→ **EXERCISE PROMPT**
Reproduce the listing below word for word and exclude any picture.

# # # #

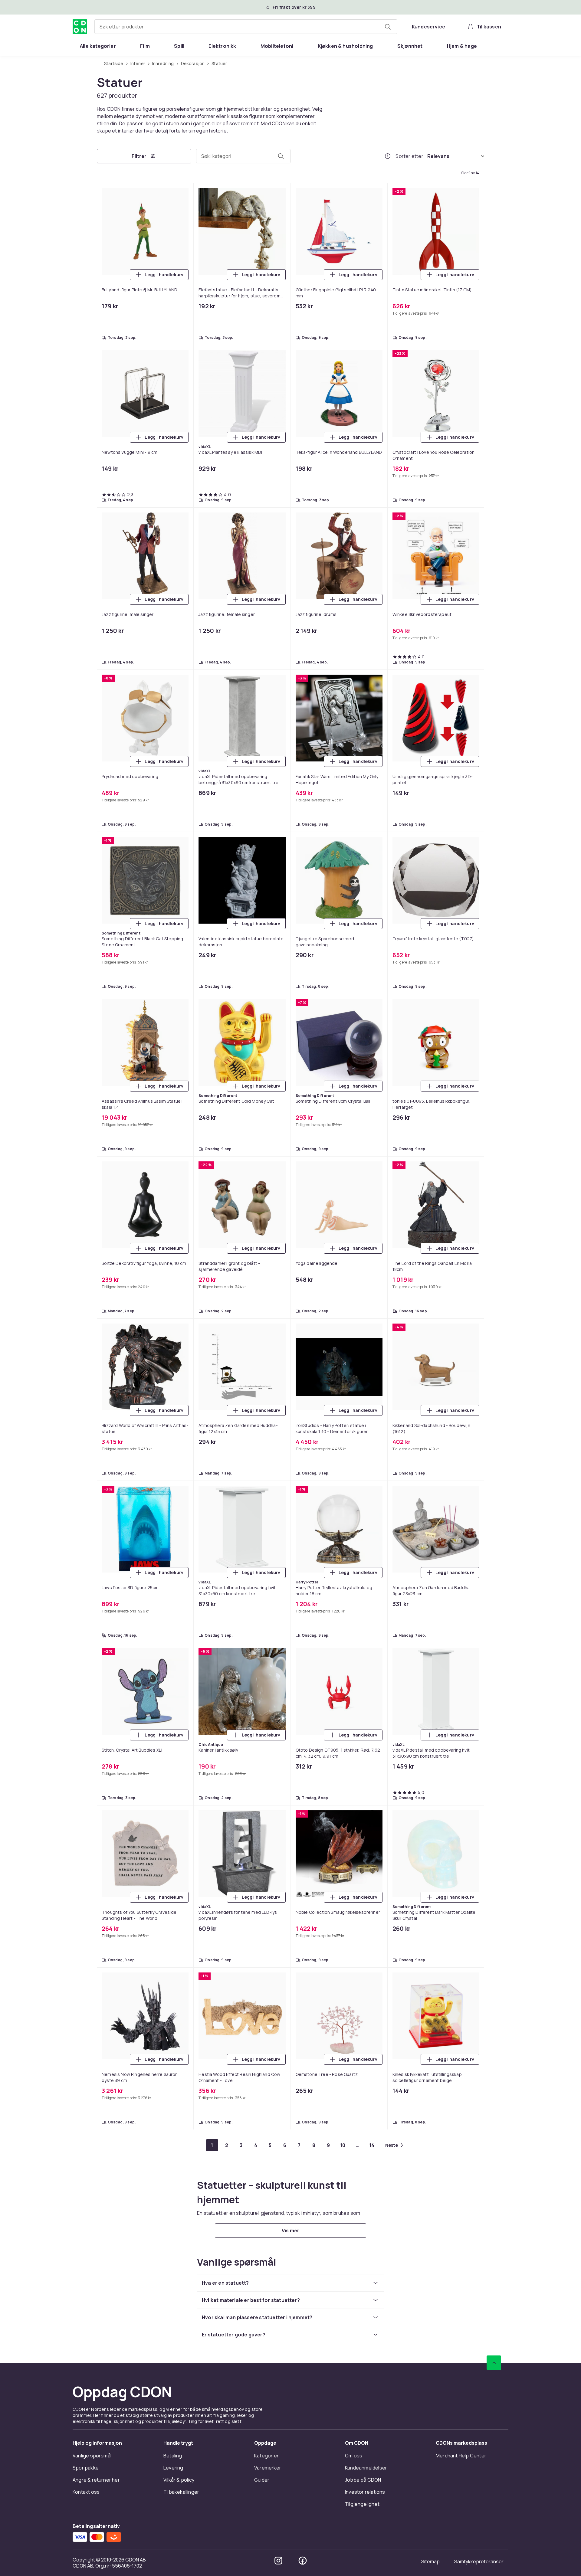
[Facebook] (302, 2560)
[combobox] (245, 26)
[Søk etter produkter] (387, 26)
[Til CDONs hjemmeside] (80, 26)
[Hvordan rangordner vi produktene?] (387, 156)
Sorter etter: (410, 156)
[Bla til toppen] (494, 2362)
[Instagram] (278, 2560)
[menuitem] (98, 46)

# # # #

→ **EXPECTED OUTPUT**
[Facebook] (302, 2560)
[combobox] (245, 26)
[Søk etter produkter] (387, 26)
[Til CDONs hjemmeside] (80, 26)
[Hvordan rangordner vi produktene?] (387, 156)
Sorter etter: (410, 156)
[Bla til toppen] (494, 2362)
[Instagram] (278, 2560)
[menuitem] (98, 46)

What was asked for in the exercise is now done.